Traces of chemicals associated with firework components such as copper, strontium, barium, potassium, aluminum, and lead were also found to have increased by 6.1 to 65.2 times compared to levels before and during the New Year revelry.
“The citizens’ right to clean, non-toxic air has long been settled,” said Rene Pineda, Co-Chair of the National Capital Region Airshed Governing Board and former trustee of the EcoWaste Coalition, emphasizing “that right cannot and should not be superseded by a long-held cultural practice of firecracker and firework revelries, which has become a social status symbol for many representing the exorbitant display of literally burning of money.”
“To our fellow citizens who are into this fix, we appeal to you to be circumspect about the health and safety of the greater many who could never afford such extravagance. We pray that during the New Year’s revelry, we can all do away with fireworks and replace them with a resounding joy of giving love to all of our fellows,” he added.

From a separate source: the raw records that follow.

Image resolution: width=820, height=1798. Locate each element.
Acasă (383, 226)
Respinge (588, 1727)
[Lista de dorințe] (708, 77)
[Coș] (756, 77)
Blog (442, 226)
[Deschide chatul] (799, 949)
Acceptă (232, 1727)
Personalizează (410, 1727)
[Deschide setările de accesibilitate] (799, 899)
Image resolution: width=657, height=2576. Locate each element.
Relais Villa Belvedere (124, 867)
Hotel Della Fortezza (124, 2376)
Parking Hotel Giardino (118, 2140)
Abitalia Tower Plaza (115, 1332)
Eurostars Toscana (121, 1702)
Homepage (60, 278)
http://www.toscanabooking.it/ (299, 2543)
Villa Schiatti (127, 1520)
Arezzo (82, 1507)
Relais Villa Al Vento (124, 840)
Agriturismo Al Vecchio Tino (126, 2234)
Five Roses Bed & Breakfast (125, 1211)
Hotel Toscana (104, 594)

Suggested Aileen Lucero, National Coordinator, EcoWaste Coalition: "Instead of wasting money for injurious, noisy and polluting firecrackers and fireworks, we urge households, commercial establishments and local government units to buy food and other necessities for needy people," stressing "the human right to a clean, healthy and sustainable environment should take precedence over toxic festivities."